Kisah Nyata
Juni 2019, dua yang lalu, seorang teman, mama paruh baya sebut saja namanya MPB, menelpon saya; saya masih simpan manuskripnya, karena sebagai contoh untuk Studi Kasus MPK (Mata Kuliah Pengembangan Kepribadian). Suaranya penuh nada cemas dan penuh kecemasan.
Mama Paruh Baya (MPB), "Pagi Opa, Apa Khabar?"

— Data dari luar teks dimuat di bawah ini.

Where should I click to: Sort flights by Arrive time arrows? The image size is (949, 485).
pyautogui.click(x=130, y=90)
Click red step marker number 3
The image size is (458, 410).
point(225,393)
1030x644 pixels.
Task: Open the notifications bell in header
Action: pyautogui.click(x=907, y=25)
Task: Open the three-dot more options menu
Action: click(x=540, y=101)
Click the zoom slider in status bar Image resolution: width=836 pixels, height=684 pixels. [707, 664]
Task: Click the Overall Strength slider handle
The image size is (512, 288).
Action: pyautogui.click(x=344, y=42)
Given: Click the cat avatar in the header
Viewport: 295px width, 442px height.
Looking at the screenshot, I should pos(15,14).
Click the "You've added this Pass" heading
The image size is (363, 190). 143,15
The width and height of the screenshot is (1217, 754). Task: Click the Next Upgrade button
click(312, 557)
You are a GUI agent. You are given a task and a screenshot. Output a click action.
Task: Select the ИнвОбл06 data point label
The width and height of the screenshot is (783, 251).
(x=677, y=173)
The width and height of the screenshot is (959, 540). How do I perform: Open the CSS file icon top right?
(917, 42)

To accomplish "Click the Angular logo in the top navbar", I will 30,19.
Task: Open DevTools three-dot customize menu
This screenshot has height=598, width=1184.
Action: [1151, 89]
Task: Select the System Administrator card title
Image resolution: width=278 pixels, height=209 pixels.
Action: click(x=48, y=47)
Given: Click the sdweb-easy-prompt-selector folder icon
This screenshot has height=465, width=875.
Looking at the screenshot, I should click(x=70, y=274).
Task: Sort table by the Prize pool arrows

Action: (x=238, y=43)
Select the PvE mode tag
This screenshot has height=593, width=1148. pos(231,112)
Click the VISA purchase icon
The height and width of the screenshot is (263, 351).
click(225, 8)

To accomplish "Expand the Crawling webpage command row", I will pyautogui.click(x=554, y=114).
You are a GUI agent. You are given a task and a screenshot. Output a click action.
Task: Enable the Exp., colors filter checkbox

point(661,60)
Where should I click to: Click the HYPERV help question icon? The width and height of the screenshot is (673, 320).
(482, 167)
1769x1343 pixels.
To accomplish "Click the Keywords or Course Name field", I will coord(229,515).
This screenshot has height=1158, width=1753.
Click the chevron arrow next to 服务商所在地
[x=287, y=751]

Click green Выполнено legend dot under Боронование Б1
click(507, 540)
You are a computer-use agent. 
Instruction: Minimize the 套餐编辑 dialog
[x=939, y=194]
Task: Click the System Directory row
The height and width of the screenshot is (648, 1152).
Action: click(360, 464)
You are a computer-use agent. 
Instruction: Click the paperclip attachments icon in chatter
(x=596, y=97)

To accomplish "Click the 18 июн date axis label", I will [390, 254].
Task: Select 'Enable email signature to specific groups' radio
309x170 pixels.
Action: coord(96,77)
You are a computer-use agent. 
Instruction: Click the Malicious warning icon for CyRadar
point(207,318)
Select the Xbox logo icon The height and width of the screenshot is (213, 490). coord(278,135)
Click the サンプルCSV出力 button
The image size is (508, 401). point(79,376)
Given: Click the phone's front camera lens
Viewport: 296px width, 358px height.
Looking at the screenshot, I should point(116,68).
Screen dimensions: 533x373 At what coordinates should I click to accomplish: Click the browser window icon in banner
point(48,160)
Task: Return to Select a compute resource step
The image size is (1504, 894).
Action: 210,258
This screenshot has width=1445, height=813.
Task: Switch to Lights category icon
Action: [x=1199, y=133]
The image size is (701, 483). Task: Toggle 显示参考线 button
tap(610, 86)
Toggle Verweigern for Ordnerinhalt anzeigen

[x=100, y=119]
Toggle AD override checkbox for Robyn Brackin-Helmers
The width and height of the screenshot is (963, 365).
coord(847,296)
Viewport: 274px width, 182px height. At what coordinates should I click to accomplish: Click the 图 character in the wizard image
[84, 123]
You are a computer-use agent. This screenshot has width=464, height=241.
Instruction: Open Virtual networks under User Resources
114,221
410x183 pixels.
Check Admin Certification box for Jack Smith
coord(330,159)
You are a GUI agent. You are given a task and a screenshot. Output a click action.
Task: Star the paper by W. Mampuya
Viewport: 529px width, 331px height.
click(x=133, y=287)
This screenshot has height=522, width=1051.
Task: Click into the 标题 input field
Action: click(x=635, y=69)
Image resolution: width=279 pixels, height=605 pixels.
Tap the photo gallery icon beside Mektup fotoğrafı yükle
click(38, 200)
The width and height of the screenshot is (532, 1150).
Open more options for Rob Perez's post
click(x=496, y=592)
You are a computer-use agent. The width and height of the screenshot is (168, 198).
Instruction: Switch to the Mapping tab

Opa Jappy (Saya atau OJ), "Hai, Tumben Nelp. Terakhir bertemu di Mahkamah Konstitusi khan."
MPB, "I ya."
OJ, "Sekarang nelp, ada kasus apa?"
MPB, "Ya ada lah. Kalo ku nelp maka untuk repotkan Opa to."
OJ, "Enak aja, senangnya lupa aku; pahitnya, meraung-raung ke Opa." But, ada apa sech?"
MPB, "Gini, Opa diem, jangan nyela. Ya ya ya"
OJ, "Cepatan Omong, ntar kubosan lho"
MPB, "Anak wedokku (maksudnya, anak gadisnya), WK, sudah semester 7, cantik, ingat ngak? Ia ikut MPK, Opa yang ngajar."